**** Extract to read ****
TBILISI, Georgia (AP) — Kakha Bendukidze, the author of liberal reforms that overhauled Georgia's post-Soviet economy, has died in London where he was recovering from heart surgery, the parliament speaker announced Friday. He was 58.
Lawmakers observed a minute of silence in honor of Bendukidze, who died late Thursday.
In May, he was appointed adviser to Ukrainian President Petro Poroshenko who is pushing for liberal reforms. In his last interview, Bendukidze said Ukraine's economy is in such a deplorable state that overhauling the system is a matter of survival.
"I can only wish for the soonest launch of the reforms. Otherwise, Ukraine will cease to exist," he said in an interview with the Novoye Vremya magazine.
Bendukidze, a bespectacled, overweight Tbilisi native who had a promising career in biology before he set up his first business in Moscow, was remembered as a witty man who never strived for fortune or office.
He ditched his successful industrial ventures in Moscow in 2004 to return to Georgia as the economic minister and oversee the ambitious reforms that saw the post-Soviet country rated as some of the friendliest places to do business.
**** Recorded information ****
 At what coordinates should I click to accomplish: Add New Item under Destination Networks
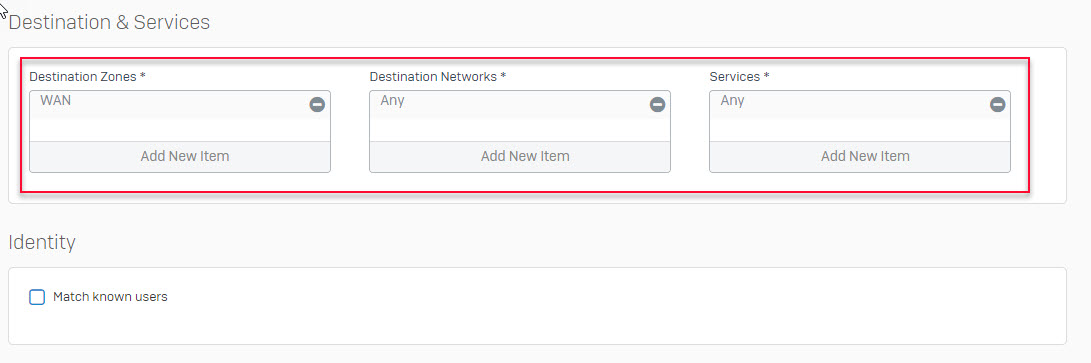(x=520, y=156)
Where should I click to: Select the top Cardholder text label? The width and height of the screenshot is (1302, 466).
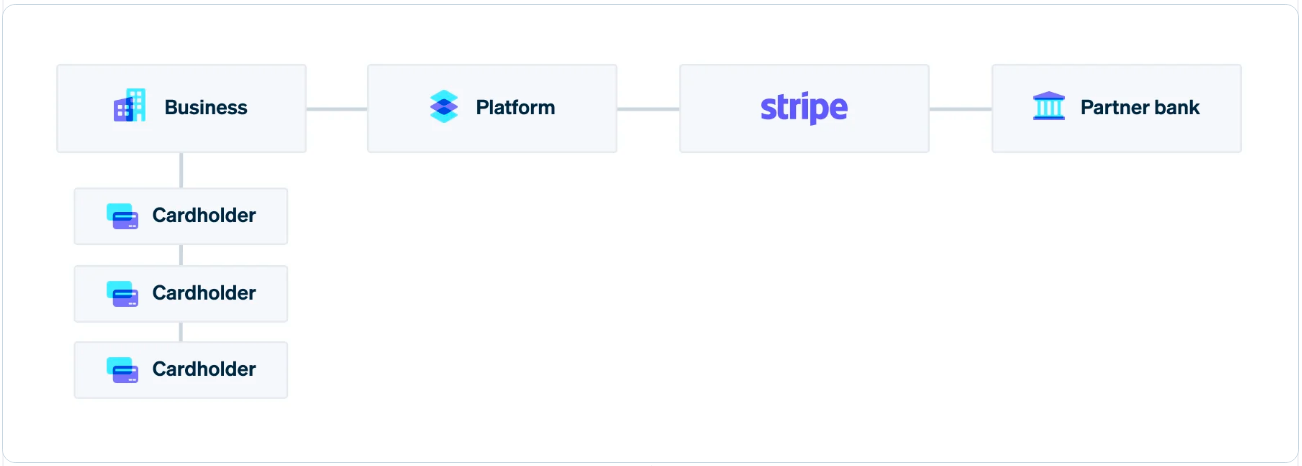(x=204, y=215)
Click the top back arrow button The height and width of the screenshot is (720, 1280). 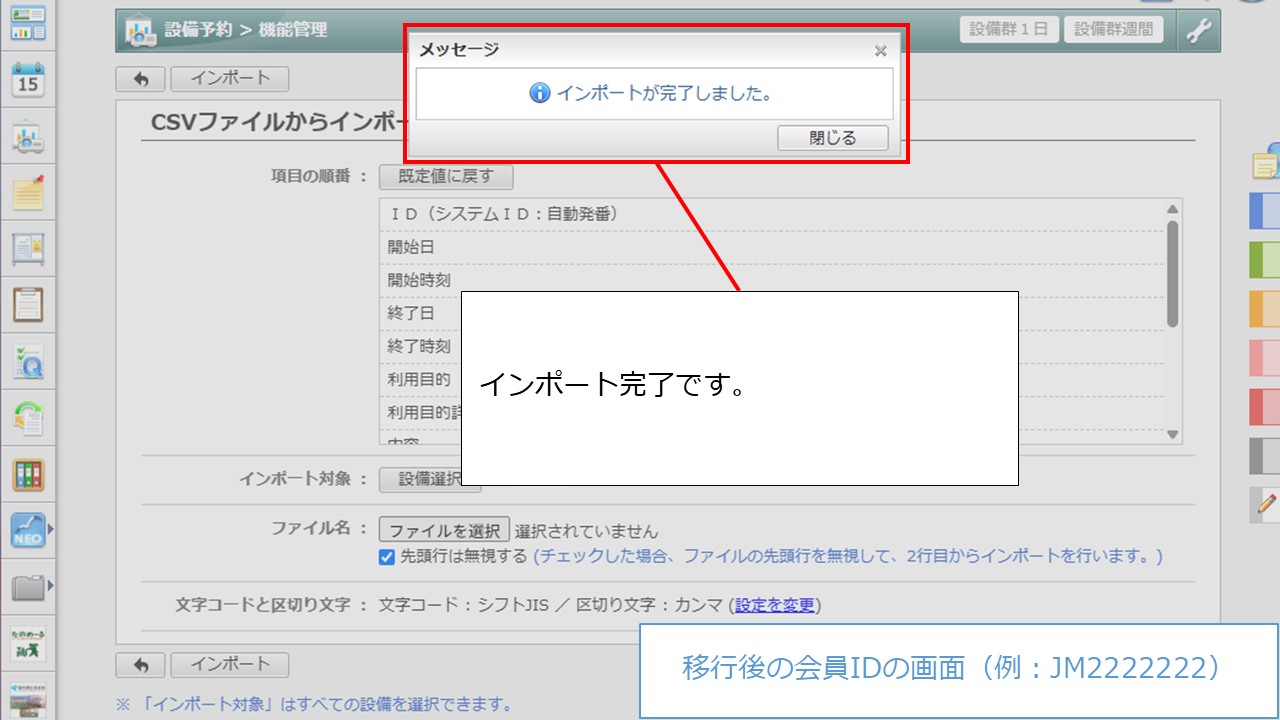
****
= Task 1 =
According to the report on Kakha Bendukidze's death, in which city did he die?
= Task 2 =
Reproduce the report on Bendukidze's death, starting at "Bendukidze, a bespectacled, overweight" and ending at "to do business.".
The rows aren't needed for this.

= Response area 1 =
London

= Response area 2 =
Bendukidze, a bespectacled, overweight Tbilisi native who had a promising career in biology before he set up his first business in Moscow, was remembered as a witty man who never strived for fortune or office.
He ditched his successful industrial ventures in Moscow in 2004 to return to Georgia as the economic minister and oversee the ambitious reforms that saw the post-Soviet country rated as some of the friendliest places to do business.